Hi.
I had this broadcom bcm4360 wifi adapter working for a year and it got wiped off by a system update. I ran a few things, like reinstalling the b43 package, trying to disable wpa_supplicant, I have no Windows dual boot that for some reason was mentioned in another post… But nothing seems to get the wifi working again. Is there a clear manual to do this? This card worked out of the box initially with EndeavourOS installation and just got erased, I don’t even see a wifi icon in the tray.
If you need me to post some command outputs, let me know which part because since the machine with Endeavour has not wifi, I have to type the command on this other Fedora machine.
Can you direct us to the specific package you’re using?
If I do yay b43 again, I get this:
aur/b43-firmware 6.30.163.46-1 +251 0.00 Installed.
Another one listed is this:
core/b43-fwcutter lnstalled
With respect to your other topic, there you are referring to the broadcom-wl-dkms
driver.
So to clarify, you haven’t been using the broadcom-wl-dkms
driver?
I don’t know, I just started looking into this cause Wifi disappeared, I don’t know what was installed before. I do notice that the wpa_supplicant is active and it doesn’t seem to be needed.

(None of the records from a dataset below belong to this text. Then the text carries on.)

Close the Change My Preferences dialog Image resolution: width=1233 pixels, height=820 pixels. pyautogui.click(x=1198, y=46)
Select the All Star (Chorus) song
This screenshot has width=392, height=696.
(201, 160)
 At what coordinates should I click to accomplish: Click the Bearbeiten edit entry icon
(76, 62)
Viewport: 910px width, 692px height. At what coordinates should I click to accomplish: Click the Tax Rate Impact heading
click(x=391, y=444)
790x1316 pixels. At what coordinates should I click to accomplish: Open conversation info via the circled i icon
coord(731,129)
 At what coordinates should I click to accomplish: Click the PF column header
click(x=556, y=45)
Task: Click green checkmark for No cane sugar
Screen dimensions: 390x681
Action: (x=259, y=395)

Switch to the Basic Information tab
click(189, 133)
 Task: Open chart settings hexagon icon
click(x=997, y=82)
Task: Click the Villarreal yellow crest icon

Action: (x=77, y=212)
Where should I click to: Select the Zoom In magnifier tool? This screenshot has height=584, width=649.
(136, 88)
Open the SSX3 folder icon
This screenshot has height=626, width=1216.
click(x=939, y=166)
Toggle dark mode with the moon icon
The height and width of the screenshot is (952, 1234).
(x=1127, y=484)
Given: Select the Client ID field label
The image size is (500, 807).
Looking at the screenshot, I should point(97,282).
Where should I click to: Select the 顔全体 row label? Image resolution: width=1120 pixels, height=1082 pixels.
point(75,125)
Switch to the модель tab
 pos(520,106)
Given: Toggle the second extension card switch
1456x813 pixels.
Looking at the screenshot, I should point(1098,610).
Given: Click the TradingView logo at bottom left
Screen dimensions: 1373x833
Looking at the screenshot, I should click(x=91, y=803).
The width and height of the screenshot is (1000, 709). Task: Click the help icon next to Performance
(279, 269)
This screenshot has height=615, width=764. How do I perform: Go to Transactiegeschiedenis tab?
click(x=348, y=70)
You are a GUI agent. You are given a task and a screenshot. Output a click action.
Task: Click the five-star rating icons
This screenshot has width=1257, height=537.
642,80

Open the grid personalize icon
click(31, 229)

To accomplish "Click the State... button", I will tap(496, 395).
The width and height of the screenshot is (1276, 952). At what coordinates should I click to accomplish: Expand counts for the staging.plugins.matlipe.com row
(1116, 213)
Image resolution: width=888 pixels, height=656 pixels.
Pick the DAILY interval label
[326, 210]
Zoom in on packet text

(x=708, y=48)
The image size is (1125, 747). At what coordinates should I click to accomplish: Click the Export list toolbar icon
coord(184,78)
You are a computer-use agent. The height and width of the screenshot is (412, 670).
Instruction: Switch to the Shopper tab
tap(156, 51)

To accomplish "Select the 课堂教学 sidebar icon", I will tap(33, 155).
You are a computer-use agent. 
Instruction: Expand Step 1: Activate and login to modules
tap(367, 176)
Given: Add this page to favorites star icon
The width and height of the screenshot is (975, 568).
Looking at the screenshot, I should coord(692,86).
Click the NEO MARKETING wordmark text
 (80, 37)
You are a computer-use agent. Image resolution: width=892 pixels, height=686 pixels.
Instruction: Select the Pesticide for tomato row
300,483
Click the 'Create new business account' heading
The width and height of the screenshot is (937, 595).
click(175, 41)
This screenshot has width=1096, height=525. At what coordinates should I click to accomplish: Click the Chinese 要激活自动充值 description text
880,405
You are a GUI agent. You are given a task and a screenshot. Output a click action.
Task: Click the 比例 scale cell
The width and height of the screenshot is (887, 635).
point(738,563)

I tried sudo modprobe -r wpa_supplicant.service but I get that the module doesn’t exist, though it does, I can grep it with systemtcl | grep wpa and it’s enabled and running.
Just from a maintenance point of view, the b43-firmware
driver is apparently reverse engineered, and hasn’t been updated in almost 10 years. The upstream URL is a dead link.
The broadcom-wl-dkms
driver on the other hand, is maintained and in the official Arch repos. That’d be my first point of call, personally.
How do I install it if my wifi is not working? Is there a file I can copy over on a usb stick?
Are you able to tether your phone via USB cable?
Endeavour doesn’t pick up on any bluetooth either.
https://wiki.archlinux.org/title/Broadcom_wireless
I am reading this link, but, to be honest, I don’t understand any of it, I don’t know where to start and if I’m in the right place. It seems to talk about b43 not about the other one you mentioned.
https://archlinux.org/packages/extra/x86_64/broadcom-wl-dkms/
How do I install it remotely? I am doing this research on Fedora, so I gotta move the files or something over to the EOS machine.
The article could possibly use a bit of review. The b43 driver actually appears to now be baked into the kernel. Perhaps that explains why the b43-firmware
driver in the AUR hasn’t been updated in nearly 10 years.
3.2 b43
Two reverse-engineered open-source drivers are built-in to the kernel: b43 and b43legacy .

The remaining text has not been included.